## WORK REQUIRED:
Write out the article about Proenza Schouler's founders leaving the label, word for word and in full.

## SOURCE DOCUMENT:
☆ ☆ ☆ ☆ ☆ ☆ ☆

In a blow to New York fashion, Proenza Schouler’s Jack McCollough and Lazaro Hernandez announced today that they’re leaving the label they founded in 2002 as young graduates of Parsons School of Design. McCollough and Hernandez, whose departure is effective January 31, will remain on the board and continue to be shareholders, and the brand’s CEO, Shira Suveyke Snyder, who was hired in October, is heading up the search for a new creative director.
“We feel fortunate to have had the opportunity to build such an extraordinary team, some of whom have been with us since day one… We’re confident that we’ve been able to impart some of what fuels us creatively, and through them, Proenza Schouler will continue to evolve in a way that makes sense not only for the brand, but for the moment,” McCollough and Hernandez told Vogue.
“A search for our successor is underway, and it will be fascinating to hear what Proenza Schouler has meant to these individuals: so many memories, so many periods of work…it’s been two decades of collections. We started this company out of our bedroom while still students in school, barely into our twenties. We could never have imagined all those years back the transformative road that was ahead of us. We are lucky to have had an incredible support system around us, both within and outside the company, people who feel like family, and it is because of them that Proenza Schouler is what it is today, and we hope that in some small way, this journey has left a tiny, indelible mark on NY fashion.”

☆ ☆ ☆ ☆ ☆ ☆ ☆

## DATA SECTION:
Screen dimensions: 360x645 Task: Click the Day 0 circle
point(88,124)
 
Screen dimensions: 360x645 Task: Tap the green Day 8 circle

☆ ☆ ☆ ☆ ☆ ☆ ☆

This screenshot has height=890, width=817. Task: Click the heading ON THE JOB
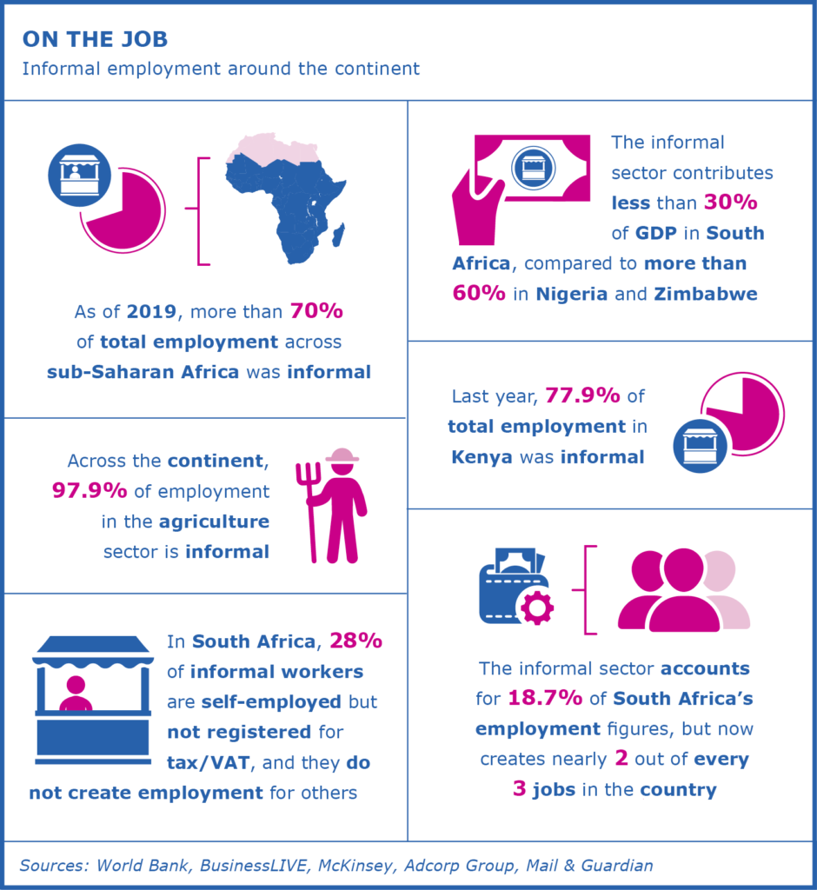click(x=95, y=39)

☆ ☆ ☆ ☆ ☆ ☆ ☆

## EXPECTED ANSWER:
In a blow to New York fashion, Proenza Schouler’s Jack McCollough and Lazaro Hernandez announced today that they’re leaving the label they founded in 2002 as young graduates of Parsons School of Design. McCollough and Hernandez, whose departure is effective January 31, will remain on the board and continue to be shareholders, and the brand’s CEO, Shira Suveyke Snyder, who was hired in October, is heading up the search for a new creative director.
“We feel fortunate to have had the opportunity to build such an extraordinary team, some of whom have been with us since day one… We’re confident that we’ve been able to impart some of what fuels us creatively, and through them, Proenza Schouler will continue to evolve in a way that makes sense not only for the brand, but for the moment,” McCollough and Hernandez told Vogue.
“A search for our successor is underway, and it will be fascinating to hear what Proenza Schouler has meant to these individuals: so many memories, so many periods of work…it’s been two decades of collections. We started this company out of our bedroom while still students in school, barely into our twenties. We could never have imagined all those years back the transformative road that was ahead of us. We are lucky to have had an incredible support system around us, both within and outside the company, people who feel like family, and it is because of them that Proenza Schouler is what it is today, and we hope that in some small way, this journey has left a tiny, indelible mark on NY fashion.”